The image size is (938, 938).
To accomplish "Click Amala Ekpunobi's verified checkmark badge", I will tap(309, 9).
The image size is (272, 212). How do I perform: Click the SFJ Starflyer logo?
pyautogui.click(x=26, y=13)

==

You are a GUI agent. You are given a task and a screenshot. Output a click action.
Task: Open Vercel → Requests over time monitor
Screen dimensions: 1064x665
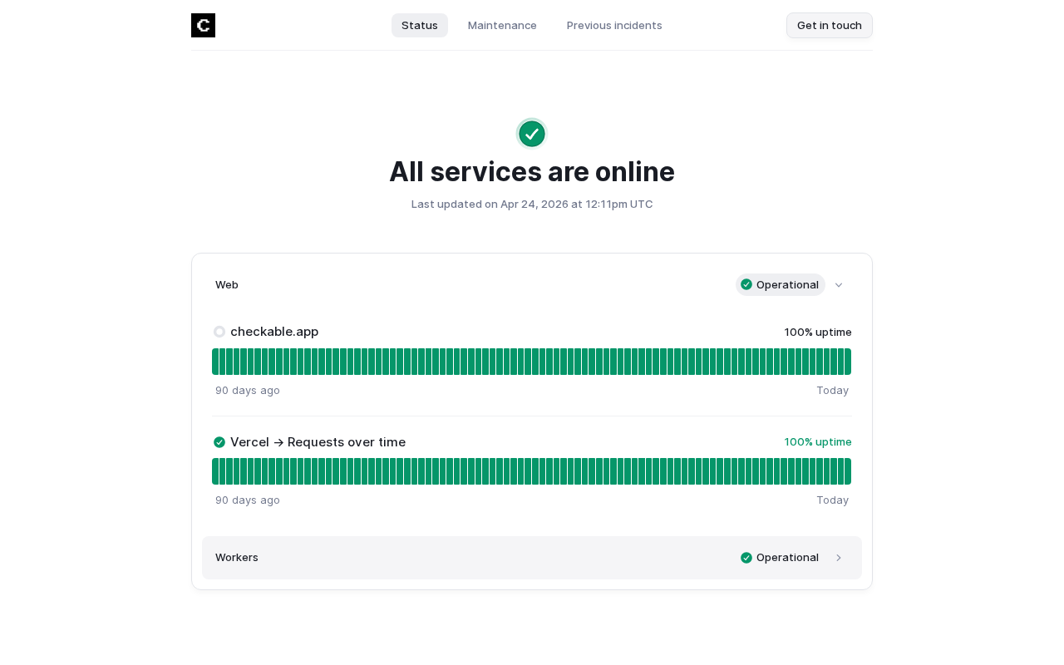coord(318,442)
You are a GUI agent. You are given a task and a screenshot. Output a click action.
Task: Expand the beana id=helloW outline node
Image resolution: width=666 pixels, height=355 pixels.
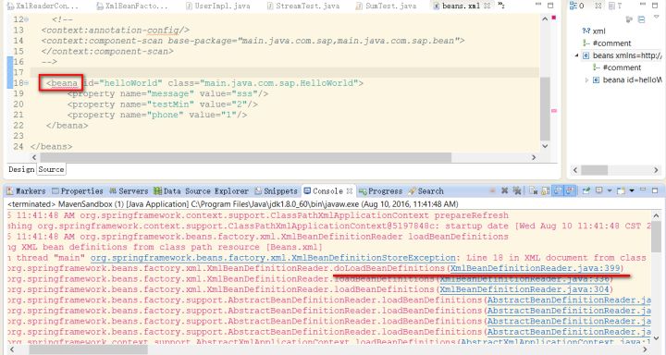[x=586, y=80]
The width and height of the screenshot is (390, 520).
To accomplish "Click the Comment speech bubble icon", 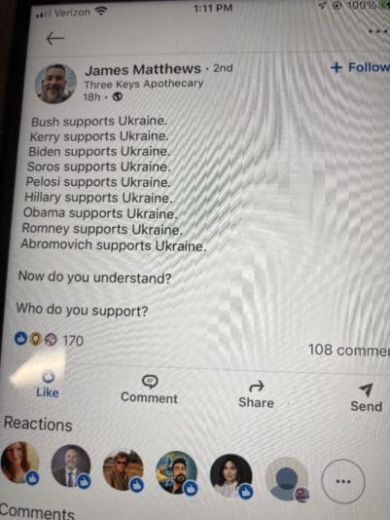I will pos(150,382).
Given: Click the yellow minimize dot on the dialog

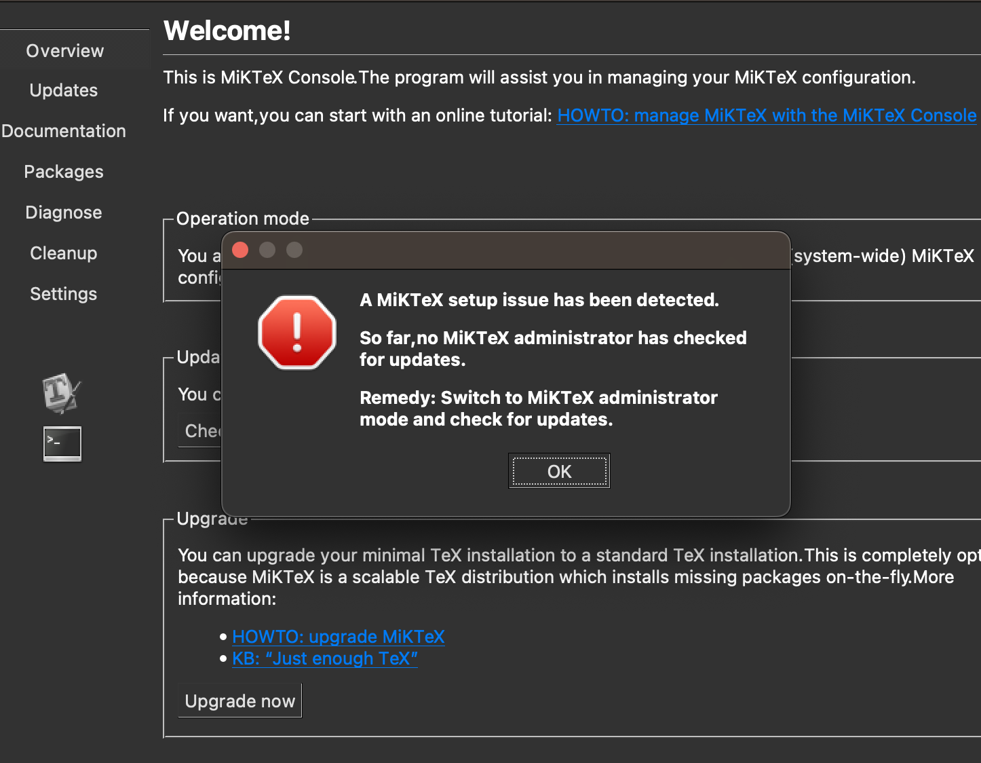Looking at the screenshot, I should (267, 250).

Exercise description: The expected output is the lines above from the one containing "Task: Open Vercel" to the one containing "The width and", both ends included, reproduced exactly with every picture left out.

Reply:
Task: Open Vercel → Requests over time monitor
Screen dimensions: 1064x665
coord(318,442)
You are a GUI agent. You are given a task and a screenshot. Output a click action.
Task: Expand the beana id=helloW outline node
Image resolution: width=666 pixels, height=355 pixels.
[x=586, y=80]
The width and height of the screenshot is (390, 520).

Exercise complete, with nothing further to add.